A mutação foi estampada em O Nascimento de Vênus Tour, lançado em dezembro. O disco é o registro ao vivo da turnê de CATTO, seu último álbum de estúdio, de 2017, que alia canções de sua autoria, em parcerias com Moska e Fabio ­Pinczowski, com hits do pop, como Eva, versão de 1983 do Rádio Táxi para o sucesso de Giancarlo Bigazzi e Umberto Tozzi.

Filipe Catto faz parte de um movimento que tem crescido a olhos vistos no ­showbiz brasileiro: a presença da comunidade LGBTQIA+, que quase sempre une a criação artística à militância.

Há os homens gays, como Johnny Hooker e Chameleo, as trans Filipe Catto, Liniker, Assucena, Raquel Virgínia e Isis Broken, as drag queens Pabllo Vittar e Gloria Groove e a travesti Linn da Quebrada. Embora ignorados pelas rádios, esses artistas encontraram outros meios de divulgar seu trabalho e ganhar um público fiel.

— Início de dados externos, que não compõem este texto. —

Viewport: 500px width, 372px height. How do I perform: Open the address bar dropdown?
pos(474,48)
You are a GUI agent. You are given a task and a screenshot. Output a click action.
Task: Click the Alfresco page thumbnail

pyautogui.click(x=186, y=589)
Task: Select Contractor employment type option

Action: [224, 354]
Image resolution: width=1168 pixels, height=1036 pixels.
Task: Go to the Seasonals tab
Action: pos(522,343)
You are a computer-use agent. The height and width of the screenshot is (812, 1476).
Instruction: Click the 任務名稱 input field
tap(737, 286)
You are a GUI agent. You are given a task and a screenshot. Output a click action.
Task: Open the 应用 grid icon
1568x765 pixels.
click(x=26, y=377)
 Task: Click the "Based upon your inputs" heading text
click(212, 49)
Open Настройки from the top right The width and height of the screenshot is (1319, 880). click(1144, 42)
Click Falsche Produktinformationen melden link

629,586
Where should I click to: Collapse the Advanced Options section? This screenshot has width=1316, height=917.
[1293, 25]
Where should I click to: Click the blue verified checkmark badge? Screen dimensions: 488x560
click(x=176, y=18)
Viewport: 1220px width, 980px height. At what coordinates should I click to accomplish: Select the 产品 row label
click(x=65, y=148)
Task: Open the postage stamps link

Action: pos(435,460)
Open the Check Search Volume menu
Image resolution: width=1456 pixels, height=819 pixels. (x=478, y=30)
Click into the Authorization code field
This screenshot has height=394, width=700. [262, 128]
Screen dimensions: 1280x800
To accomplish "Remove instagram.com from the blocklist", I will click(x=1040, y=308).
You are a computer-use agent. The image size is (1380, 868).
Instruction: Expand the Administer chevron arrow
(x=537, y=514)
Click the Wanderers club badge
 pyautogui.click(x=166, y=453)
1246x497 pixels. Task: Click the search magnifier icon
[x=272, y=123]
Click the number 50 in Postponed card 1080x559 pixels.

O escritor João Silvério Trevisan classifica-os como geração da estética desmunhecada

“As redes sociais arrombaram as portas do preconceito e as minorias viraram o jogo”, diz Zé Pedro, proprietário da gravadora Joia Moderna. Muitas delas, aliás, ganharam espaço no chamado ­mainstream. Pabllo surgiu no programa de variedades Amor & Sexo, da Rede Globo, sete anos antes de iniciar uma carreira de sucesso, que incluirá até uma apresentação no Coachella 2022, badalado festival norte-americano de música pop.

Gloria Groove sagrou-se campeã em um show de calouros estilizado, também na Globo, em 2021, e na semana passada lançou o álbum Lady Leste. Linn está na atual edição do Big Brother. Liniker é protagonista de Manhãs de Setembro, série da Amazon Prime.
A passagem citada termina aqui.